Skin wound-healing assay

Mice were anesthetized with isoflurane inhalation and shaved with electric razor and hair remover 2 days before the wound preparation to minimize the skin irritation. On the day of wound creation (D0), animals were deeply anesthetized with i.p. administration of 9% ketamine HCl+ 1% xylazine in HBSS (10 μl/g body weight). After disinfection with iodine tincture, and deiodination with disposable alcohol pad, full-thickness, excisional skin wounds were created on the flank skin with a 4 mm diameter, sterile and disposable biopuncher (punch skin biopsy punch; Acuderm Incorporated, Ft. Lauderdale, FL, USA). Wound tissues were collected for isolation of proteins and RNA, or embedded in optimal cutting temperature compound, and stored at −80°C for hematoxylin and eosin (H&E) stain or immunohistochemical analysis at various days after wounding as indicated.

Wound closure rate

Wounds were photographed with Wild M400 Macroscope with Digital Camera Capability, Lightglass Optics (Cedar Crest, NM, USA) immediately after wounding as day 0 and daily until day 12 when most wounds healed or there was no obvious difference apparent. Wound area was measured with ImageJ software (Image Processing and Analysis in Java, U.S. NIH). Briefly, freehand selection tool of ImageJ was used to circle around the wound edge, and then the area in square inches was given automatically. The wound closure ratio was obtained by the wound area of each day divided by the wound area of the same mice in day 0. Average wound closure ratio obtained from 10 mice in each group were used to plot the wound closure graph.

Histologic studies

Optimal cutting temperature embedded wound tissues were cut into 5 μm thick sections, fixed with cold acetone for 10 min, air-dried, then stained with H&E or with an anti-CD31 antibody. Wound tissues on day 7 were selected to analyze re-epithelialization (i.e., the area of new epithelial tissues growing into the wounded area). Wound tissues on day 14 were used to analyze dermal gap as the shortest distance between the immigrating dermis on both sides of the wounded area. The measurements were performed with Image J software as mentioned previously. Four mice in each group were compared with respective controls.

Animal welfare

All animal experiments were performed in compliance with the Beth Israel Deaconess Medical Center Institutional Animal Care and Use Committee.

Statistics

Unpaired Student’s t test was used to determine statistical significance.

RESULTS

Induction of angiogenesis in flank skin by ectopic expression of TR3/Nur77 in mouse endothelium

Recently, we generated the transgenic mice, EC-Nur77-S mice and EC-Nur77-DN mice, in which Nur77 full-length cDNA or its dominant-negative mutant is inducibly and specifically expressed in vascular EC under the control of a tetracycline-sensitive promoter (6).

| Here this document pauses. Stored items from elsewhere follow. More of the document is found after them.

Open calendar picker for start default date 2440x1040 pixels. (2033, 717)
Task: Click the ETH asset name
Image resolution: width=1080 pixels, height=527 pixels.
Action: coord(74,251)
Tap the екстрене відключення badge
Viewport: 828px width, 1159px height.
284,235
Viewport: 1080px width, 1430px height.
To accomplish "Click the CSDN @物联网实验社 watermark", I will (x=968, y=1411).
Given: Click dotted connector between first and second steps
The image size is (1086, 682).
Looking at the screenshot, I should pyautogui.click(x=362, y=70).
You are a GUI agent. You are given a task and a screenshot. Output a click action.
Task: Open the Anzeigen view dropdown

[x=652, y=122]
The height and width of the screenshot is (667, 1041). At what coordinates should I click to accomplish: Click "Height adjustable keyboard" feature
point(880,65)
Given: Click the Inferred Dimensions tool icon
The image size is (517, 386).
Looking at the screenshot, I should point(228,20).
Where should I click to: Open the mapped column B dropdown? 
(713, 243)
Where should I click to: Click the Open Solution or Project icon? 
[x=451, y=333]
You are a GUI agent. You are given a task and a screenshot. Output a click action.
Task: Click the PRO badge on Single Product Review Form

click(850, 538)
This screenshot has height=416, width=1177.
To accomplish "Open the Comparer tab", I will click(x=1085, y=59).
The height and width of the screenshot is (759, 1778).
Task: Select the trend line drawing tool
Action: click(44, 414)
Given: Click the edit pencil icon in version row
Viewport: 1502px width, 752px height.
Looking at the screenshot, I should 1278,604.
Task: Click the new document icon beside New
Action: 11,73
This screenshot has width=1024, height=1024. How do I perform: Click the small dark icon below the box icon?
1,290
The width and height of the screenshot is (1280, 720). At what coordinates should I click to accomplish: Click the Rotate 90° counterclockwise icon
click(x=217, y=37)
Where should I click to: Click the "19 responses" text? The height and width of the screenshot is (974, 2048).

Microvessel permeability in flank skin induced by VEGF-A is almost completely inhibited in EC-Nur77-DN mice (6). Vessel area but not vessel density in heart tissues is increased in EC-Nur77-S mice after TR3/Nur77 is induced for 6 d with a tet-off system (6). We further studied whether angiogenesis is induced after long-term induction of TR3/Nur77. Tetracycline was withdrawn from the drinking water of EC-Nur77 mice and their wild-type control littermates for 6 d and 3 mo, respectively. Flank skin was dissected and photographed. As shown in Fig. 1, enlarged vessels but not vessel density are clearly visible in the flank skin of EC-Nur77 mice after tetracycline was withdrawn for 6 d (Fig. 1, arrowhead in A vs. arrow in B). Vessel density was increased in EC-Nur77 mice compared with their wild-type control mice at 3 mo after tetracycline was withdrawn from mouse drinking water (Fig. 1 C vs. D and E vs. F). The increase of vessel density was further confirmed by immunostaining with an antibody against CD31. CD31-positive vessels were increased in the flank skin of EC-Nur77 mice (Fig. 1 G vs. H, right panel, P < 0.001). Furthermore, the mice were relatively healthy after Nur77 had been induced for 3 mo. Our data clearly indicate that angiogenesis is induced in mouse flank skin after induction of TR3/Nur77 in mouse endothelium, suggesting that it might play a role in skin wound healing.

Figure 1.

Figure 1.

Induction of angiogenesis in the flank skin of the EC-Nur77-S mice. Macroscopic images of flank skin of the EC-Nur77-S mice (B, D, and F) and their respective wild-type control littermates (A, C, and E), in which tetracycline had been withdrawn from the drinking water for 6 days (A and B) or 3 months (C, D, E, and F). Four mice were used for each condition. Immunohistochemical staining of the sections obtained from the flank skin of E and F with an antibody against CD31 (G and H). Quantification of vessel number (right panel, n = 20 views, P < 0.001).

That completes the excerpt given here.